- **Action item**: For every line that contains the string "number", pull that line out of the material below.

- **Data provided**:

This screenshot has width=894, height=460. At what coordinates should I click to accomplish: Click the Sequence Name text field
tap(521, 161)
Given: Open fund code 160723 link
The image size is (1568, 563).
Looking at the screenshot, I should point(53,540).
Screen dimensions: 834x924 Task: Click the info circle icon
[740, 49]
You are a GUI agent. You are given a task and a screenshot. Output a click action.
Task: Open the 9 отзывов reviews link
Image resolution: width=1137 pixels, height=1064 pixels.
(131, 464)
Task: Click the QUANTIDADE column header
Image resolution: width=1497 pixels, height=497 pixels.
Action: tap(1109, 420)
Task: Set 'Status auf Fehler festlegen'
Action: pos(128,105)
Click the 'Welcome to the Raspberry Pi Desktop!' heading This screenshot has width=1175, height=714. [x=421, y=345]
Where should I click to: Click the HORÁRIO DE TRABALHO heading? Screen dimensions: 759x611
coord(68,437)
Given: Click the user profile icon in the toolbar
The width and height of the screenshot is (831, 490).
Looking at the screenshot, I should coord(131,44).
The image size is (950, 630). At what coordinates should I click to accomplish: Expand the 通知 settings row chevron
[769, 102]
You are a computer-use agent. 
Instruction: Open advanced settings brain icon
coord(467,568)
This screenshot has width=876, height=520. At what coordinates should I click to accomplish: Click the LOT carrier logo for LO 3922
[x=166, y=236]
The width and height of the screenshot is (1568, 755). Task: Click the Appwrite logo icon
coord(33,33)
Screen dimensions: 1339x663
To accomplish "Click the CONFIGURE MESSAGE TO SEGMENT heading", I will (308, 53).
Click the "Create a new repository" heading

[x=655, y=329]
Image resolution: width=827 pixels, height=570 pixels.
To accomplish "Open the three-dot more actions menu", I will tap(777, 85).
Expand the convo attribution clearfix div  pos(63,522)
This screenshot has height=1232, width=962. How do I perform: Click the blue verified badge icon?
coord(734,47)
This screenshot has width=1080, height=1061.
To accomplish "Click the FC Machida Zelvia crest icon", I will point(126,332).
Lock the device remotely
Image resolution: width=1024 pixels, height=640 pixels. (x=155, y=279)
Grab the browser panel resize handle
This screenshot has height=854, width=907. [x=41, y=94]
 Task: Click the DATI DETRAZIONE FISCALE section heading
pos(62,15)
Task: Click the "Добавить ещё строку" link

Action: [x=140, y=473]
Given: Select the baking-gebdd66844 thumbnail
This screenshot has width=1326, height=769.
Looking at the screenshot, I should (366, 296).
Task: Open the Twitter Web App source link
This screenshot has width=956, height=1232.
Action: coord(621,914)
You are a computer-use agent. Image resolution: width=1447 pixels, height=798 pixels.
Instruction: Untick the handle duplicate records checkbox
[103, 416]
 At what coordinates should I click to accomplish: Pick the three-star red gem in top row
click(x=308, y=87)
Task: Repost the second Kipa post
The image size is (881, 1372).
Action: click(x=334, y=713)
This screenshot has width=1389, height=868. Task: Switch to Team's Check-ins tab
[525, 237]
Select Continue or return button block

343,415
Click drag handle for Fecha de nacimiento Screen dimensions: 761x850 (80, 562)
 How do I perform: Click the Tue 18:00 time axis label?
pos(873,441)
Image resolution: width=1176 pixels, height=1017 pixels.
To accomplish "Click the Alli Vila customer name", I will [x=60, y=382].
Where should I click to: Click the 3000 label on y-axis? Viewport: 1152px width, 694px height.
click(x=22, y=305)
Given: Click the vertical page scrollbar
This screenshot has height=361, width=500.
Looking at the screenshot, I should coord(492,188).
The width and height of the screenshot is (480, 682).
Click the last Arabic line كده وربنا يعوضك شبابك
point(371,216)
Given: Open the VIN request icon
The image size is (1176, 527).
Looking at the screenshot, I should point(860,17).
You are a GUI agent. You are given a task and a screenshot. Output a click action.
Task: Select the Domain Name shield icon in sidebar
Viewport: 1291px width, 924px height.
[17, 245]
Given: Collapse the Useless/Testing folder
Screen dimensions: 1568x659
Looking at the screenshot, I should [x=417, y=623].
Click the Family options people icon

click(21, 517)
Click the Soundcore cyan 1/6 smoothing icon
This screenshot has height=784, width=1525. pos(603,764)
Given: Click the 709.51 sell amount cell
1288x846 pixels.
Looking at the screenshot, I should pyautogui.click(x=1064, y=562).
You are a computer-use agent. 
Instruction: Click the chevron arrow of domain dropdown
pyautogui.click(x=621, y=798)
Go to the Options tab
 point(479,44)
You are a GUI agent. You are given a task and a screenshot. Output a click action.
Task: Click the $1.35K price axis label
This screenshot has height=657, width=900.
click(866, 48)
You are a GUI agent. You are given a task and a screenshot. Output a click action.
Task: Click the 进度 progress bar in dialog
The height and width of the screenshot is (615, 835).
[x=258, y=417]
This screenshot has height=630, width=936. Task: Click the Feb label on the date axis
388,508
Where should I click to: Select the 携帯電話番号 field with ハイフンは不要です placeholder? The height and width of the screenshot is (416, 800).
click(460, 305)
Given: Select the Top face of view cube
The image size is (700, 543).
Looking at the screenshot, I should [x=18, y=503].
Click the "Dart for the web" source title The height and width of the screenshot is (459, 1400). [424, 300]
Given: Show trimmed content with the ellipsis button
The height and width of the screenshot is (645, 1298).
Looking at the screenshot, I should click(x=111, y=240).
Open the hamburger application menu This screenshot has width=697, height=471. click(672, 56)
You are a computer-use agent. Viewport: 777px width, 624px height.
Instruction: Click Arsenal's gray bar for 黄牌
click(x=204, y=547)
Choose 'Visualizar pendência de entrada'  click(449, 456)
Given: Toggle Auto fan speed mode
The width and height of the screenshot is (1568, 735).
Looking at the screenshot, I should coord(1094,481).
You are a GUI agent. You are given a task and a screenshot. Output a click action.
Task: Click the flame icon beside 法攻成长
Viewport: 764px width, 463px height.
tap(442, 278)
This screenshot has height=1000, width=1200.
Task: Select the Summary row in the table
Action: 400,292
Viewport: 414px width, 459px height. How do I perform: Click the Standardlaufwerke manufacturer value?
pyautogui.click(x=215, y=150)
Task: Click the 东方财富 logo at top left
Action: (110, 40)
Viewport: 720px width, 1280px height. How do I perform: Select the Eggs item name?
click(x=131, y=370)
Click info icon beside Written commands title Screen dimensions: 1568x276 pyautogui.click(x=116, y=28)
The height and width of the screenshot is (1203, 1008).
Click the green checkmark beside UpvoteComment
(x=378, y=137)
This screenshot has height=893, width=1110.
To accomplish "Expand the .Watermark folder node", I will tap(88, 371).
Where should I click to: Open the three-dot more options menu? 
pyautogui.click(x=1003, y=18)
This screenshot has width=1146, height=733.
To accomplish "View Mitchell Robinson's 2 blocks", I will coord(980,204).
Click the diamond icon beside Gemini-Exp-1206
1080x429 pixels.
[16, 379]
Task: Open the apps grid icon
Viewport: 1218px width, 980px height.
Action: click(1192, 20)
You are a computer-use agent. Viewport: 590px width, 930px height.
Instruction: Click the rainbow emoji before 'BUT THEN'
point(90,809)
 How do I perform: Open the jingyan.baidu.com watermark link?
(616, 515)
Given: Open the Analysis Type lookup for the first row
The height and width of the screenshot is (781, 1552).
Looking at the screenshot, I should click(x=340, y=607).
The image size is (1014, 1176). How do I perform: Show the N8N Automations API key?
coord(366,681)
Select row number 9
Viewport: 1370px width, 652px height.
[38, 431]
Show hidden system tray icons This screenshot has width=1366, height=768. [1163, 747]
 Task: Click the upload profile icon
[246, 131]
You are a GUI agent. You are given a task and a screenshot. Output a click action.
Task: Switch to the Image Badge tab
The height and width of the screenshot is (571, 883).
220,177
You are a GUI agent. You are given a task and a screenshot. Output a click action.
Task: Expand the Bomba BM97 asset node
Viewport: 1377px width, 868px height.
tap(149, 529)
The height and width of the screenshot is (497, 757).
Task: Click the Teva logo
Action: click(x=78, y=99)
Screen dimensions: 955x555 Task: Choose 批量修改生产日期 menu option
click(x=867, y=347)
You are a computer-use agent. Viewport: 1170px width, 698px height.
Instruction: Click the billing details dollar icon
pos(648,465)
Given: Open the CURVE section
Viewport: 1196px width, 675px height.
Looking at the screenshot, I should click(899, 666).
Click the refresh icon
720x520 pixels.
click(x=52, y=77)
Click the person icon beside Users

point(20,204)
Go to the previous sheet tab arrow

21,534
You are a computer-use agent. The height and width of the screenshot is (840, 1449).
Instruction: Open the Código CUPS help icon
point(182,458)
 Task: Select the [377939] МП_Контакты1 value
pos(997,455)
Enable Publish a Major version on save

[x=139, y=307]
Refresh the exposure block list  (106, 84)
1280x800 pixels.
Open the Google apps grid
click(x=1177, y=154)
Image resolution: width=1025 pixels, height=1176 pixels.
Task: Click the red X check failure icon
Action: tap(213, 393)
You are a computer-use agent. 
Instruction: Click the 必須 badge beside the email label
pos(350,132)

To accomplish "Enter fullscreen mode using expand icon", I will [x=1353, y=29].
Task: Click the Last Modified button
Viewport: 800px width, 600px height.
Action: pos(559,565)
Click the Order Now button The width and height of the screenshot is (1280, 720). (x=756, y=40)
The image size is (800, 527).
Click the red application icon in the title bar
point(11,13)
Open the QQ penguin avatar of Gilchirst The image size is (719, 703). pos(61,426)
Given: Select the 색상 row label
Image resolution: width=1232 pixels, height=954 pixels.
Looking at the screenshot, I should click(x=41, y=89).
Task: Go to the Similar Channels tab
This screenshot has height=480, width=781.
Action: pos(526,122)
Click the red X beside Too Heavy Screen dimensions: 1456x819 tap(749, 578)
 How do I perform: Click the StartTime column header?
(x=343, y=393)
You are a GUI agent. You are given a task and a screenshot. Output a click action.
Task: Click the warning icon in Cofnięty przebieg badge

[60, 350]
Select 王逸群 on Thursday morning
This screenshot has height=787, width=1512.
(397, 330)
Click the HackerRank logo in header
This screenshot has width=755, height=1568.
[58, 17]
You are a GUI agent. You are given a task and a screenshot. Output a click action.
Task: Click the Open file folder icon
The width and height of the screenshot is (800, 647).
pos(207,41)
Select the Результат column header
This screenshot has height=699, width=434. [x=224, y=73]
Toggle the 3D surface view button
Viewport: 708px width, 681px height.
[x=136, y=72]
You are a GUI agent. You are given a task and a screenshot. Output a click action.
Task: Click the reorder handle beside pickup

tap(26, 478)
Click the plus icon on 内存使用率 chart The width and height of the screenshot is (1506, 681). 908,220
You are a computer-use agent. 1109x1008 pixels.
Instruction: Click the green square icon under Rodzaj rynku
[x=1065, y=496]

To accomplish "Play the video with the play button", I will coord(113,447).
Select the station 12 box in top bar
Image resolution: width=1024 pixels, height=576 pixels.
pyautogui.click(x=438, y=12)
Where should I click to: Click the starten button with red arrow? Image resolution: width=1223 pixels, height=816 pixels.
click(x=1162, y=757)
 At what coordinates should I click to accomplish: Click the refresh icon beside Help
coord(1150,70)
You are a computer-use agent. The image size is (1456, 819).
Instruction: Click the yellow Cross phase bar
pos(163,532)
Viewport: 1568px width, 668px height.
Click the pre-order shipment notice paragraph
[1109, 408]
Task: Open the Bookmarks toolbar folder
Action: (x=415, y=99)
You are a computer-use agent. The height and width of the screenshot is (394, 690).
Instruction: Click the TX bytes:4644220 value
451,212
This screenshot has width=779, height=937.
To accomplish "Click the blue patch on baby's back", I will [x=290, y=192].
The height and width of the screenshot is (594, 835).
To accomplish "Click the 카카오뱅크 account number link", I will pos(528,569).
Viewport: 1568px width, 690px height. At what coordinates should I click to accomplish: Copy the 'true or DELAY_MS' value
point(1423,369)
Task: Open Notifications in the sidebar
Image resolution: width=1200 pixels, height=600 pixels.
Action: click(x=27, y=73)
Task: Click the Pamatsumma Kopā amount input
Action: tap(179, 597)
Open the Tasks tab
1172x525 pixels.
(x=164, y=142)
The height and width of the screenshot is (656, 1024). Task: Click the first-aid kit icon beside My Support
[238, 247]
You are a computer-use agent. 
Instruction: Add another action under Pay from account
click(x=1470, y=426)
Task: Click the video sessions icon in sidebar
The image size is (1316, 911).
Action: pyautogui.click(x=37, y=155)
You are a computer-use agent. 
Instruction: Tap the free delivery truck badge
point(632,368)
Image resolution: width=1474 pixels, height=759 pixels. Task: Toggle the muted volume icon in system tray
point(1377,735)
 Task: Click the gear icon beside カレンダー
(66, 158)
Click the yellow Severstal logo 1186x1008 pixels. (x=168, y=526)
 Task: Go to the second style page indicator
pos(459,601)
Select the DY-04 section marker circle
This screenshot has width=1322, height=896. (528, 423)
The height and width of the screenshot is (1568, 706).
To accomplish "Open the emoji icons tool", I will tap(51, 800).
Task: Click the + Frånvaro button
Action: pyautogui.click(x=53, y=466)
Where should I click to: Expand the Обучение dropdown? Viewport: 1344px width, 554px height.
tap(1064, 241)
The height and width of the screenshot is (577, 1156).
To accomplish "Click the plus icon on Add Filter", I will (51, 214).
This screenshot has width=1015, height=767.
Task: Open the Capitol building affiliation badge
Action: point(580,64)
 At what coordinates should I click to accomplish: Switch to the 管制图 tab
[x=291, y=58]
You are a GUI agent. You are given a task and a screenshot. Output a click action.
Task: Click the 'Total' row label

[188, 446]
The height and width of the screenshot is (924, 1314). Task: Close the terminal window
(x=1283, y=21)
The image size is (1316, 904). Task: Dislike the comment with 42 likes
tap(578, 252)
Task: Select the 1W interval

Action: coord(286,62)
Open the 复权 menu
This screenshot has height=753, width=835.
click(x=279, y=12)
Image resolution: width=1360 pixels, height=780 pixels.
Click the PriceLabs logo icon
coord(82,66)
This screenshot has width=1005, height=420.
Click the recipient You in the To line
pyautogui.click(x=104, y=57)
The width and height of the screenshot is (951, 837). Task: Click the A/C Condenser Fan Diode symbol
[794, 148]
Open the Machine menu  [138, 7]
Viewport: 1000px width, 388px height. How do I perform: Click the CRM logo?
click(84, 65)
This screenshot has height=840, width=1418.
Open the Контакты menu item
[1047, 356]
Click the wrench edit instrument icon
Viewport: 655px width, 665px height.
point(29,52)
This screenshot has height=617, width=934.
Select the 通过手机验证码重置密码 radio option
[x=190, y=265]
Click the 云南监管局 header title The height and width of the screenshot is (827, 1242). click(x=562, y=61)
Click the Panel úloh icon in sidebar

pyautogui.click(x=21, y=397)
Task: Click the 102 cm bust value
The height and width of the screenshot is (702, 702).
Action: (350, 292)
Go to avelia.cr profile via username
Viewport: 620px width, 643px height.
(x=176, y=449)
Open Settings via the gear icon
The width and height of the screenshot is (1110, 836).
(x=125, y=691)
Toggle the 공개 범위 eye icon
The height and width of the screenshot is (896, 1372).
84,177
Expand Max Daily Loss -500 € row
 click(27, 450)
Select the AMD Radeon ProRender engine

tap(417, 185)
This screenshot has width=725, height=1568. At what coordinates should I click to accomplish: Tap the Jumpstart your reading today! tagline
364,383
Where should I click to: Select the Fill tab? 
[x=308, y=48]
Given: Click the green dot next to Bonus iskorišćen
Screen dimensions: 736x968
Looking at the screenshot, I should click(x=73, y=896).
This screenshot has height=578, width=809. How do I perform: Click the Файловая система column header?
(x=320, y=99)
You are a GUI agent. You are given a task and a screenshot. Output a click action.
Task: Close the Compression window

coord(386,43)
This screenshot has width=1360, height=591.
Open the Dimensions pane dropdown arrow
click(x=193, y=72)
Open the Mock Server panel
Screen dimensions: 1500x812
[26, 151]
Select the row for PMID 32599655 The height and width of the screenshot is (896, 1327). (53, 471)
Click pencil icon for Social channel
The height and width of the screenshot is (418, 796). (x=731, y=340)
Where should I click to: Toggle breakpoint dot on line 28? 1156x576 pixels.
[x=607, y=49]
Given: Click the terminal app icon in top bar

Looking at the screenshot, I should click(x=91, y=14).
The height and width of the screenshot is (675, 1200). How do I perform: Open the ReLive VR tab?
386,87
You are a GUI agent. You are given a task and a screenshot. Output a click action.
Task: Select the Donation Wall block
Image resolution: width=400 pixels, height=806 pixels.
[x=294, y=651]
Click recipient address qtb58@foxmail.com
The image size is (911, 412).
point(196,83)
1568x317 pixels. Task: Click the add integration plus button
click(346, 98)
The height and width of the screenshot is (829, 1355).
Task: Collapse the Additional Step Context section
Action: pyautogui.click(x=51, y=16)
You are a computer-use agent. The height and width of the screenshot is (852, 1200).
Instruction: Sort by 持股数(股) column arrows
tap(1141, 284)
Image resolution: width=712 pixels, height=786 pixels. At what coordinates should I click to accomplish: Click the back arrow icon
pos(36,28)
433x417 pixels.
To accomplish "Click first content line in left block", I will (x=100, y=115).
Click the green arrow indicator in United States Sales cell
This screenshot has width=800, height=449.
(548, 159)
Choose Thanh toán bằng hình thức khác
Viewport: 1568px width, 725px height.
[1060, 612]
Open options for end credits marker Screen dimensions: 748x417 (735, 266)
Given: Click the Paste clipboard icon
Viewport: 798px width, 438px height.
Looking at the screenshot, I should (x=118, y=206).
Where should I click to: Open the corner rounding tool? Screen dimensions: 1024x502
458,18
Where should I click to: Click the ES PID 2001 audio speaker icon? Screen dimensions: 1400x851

- **Written response**:
Select row number 9
To accomplish "Click the 카카오뱅크 account number link", I will pos(528,569).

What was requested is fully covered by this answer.